● Exercise directions
Skipping all pictures, print exactly the lines below from the one with "Given: Click the Attributs section title text" through the final line.

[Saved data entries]
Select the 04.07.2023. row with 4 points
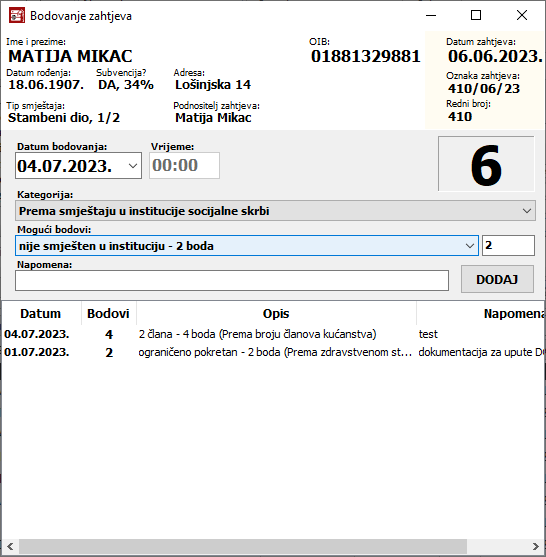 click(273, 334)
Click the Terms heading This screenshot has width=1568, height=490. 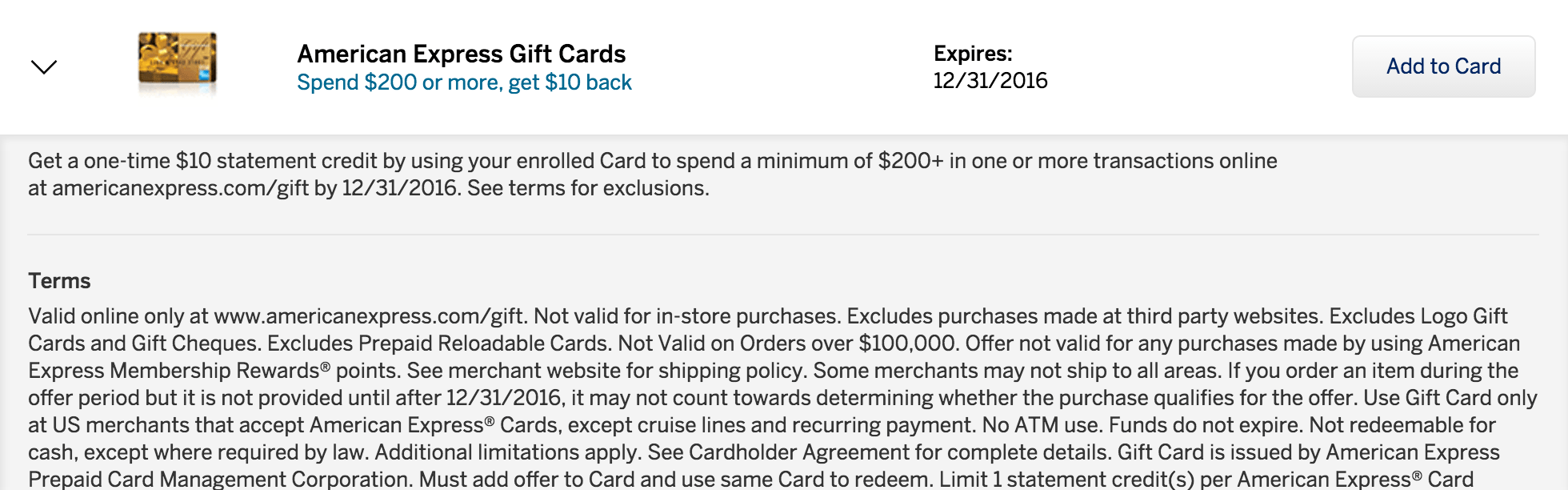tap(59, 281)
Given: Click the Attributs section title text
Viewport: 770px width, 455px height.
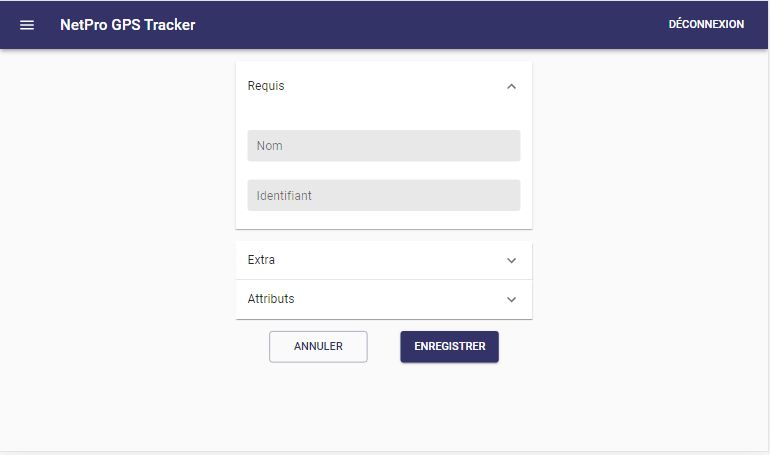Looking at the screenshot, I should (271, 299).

● Answer section
Given: Click the Attributs section title text
Viewport: 770px width, 455px height.
Looking at the screenshot, I should (271, 299).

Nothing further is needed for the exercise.